Now imagine a decent set of machine learning algorithms on the other side of the sensor, both at the edge and in the cloud, that are processing the data in realtime. What kinds of functionality will come from this?
- Realtime language translation.
- Notifications if someone is looking at you or talking about you.
- Notifications when someone around you is talking about something dangerous.
- An alert if there is an incoming car or bicycle you might not see.
- An alert if someone has been following you for blocks without you knowing.
- A ping for if a friend’s voice is heard, or their face is seen, in a crowd.
- A ping if someone in the coffee shop is famous or popular in some way, or if they share common interests with you.
- Various statistics for a given time period, e.g., how many men vs. women you passed on the street, how many cars went by, how many Android vs. iPhone devices are in this coffee shop.
- How many calories you ate. (it can see all your food)
- How many calories you burned (it can watch you exercise)
- How much sleep you got (when you turned it off and turned it back on, plus other measurements).
- How many times you talked to your friends and family vs. strangers, etc.
- Take pictures of any scene using a voice command.
- Get 360 degree images of places.
- Based on your excitement level (accelerometer data, heart rate, etc.), automatically capture video or audio and pipe it to certain people, companies, or organizations.
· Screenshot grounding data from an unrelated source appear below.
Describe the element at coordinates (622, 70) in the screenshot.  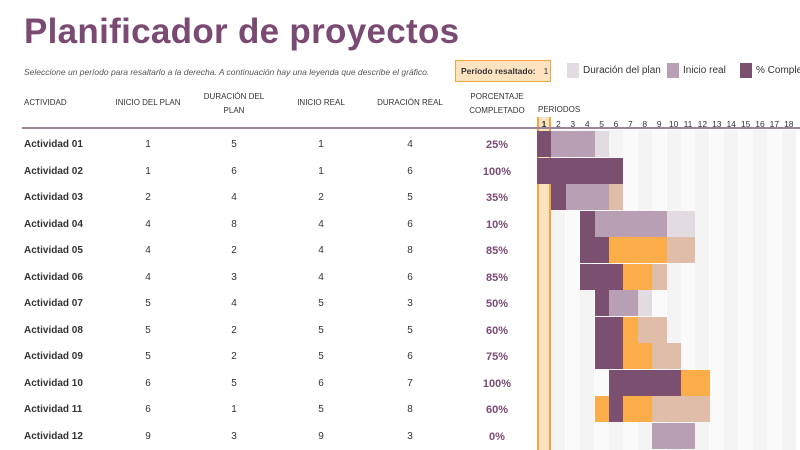
I see `legend-label: Duración del plan` at that location.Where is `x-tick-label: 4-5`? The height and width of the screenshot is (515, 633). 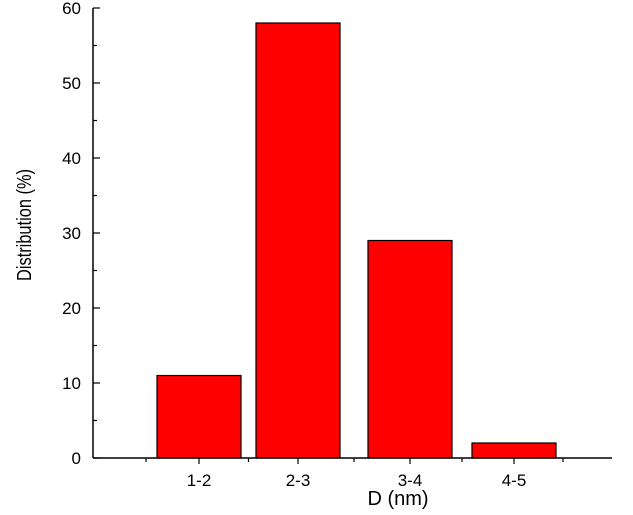 x-tick-label: 4-5 is located at coordinates (514, 480).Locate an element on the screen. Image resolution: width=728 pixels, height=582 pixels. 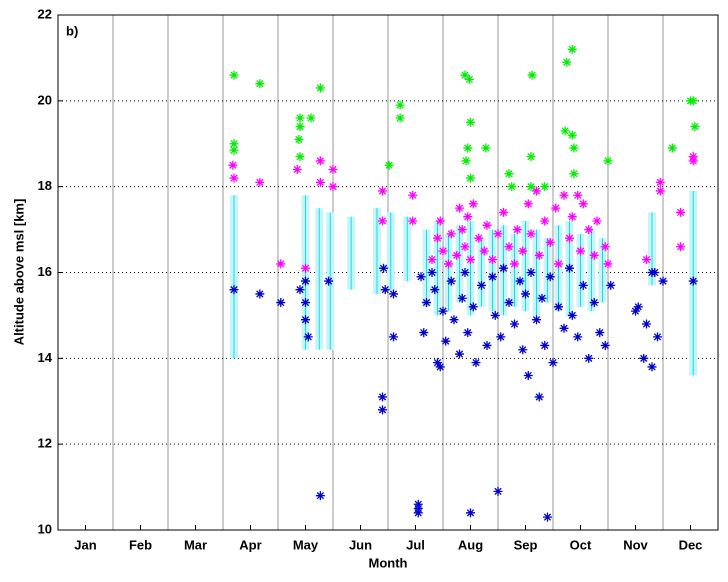
y-tick-label: 16 is located at coordinates (45, 272).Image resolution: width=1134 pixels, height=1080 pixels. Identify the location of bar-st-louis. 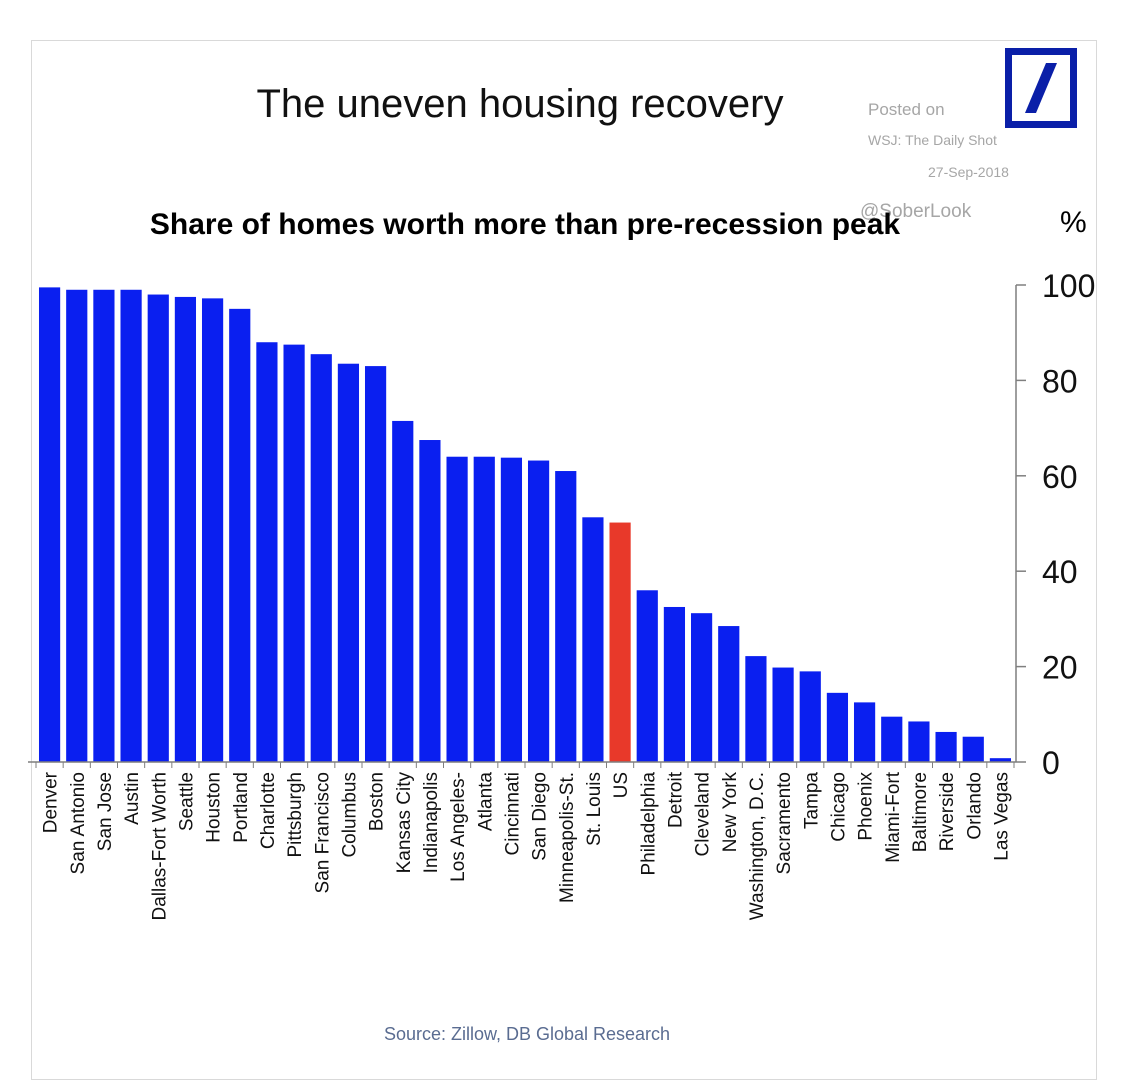
(593, 640).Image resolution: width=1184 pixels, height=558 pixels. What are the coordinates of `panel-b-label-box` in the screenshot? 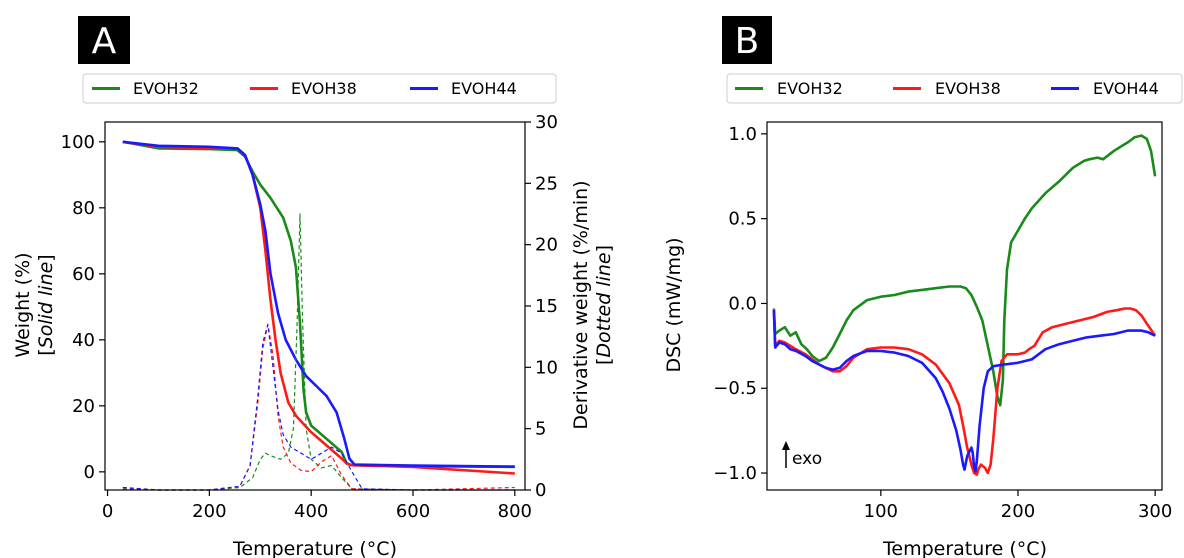 It's located at (747, 40).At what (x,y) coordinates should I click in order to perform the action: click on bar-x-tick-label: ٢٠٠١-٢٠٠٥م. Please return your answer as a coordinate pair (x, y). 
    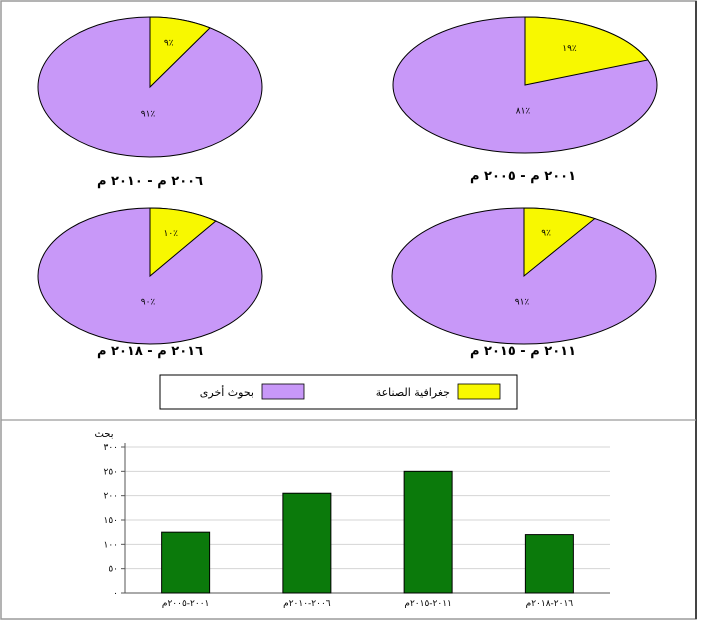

Imagine crashes, or robberies, or health issues.
- People cutting you off in traffic, littering, public fights, documentation of violence of all kinds.
These are just a few I thought up in a minute or two. There will be thousands of use cases, created by hundreds of companies. Some companies will be great at identifying objects. Others will be good at voice. Others will be good at situations and scenes, etc.
And all of this will filter through your personal operating system so that the insights that are gained are passed on to the rest of your personal platform—at home, in the car, and at work.
Sensors connected to machine learning algorithms are powerful. Especially when you have video and audio. But the true power of this combination will come when we’re wearing those sensors and the observations, notifications, and alerts produced by the algorithms are uniquely valuable to us as individuals.
That’s when the market will explode.
Then there’s a whole separate industry that will rise up around the interfaces for presenting this data to the person. It’ll start with AirPods and Buds, i.e., voice prompts because they’re the first hands-free interface we’ll have. The next breakthrough will be a usable visual interface that is hands-free, meaning glasses.
Lots of other tech is interesting right now, but this is the major bump I’m waiting for.
- I wrote about lifecasting back in 2008, but I had no idea then about computers parsing the input from the streaming. It’s quite entertaining to read that piece now. Still lots of good stuff in there, but the assumption was human services would be used to parse the content.
- By the way, I’m not saying this is “next” as in coming immediately. I mean it’s the next big thing, at least that I care about.
- There are a lot of similarities between this and Universal Daemonization, which I wrote about in my book. The difference is that this is parsing light and sound, where UD requires the daemon infrastructure.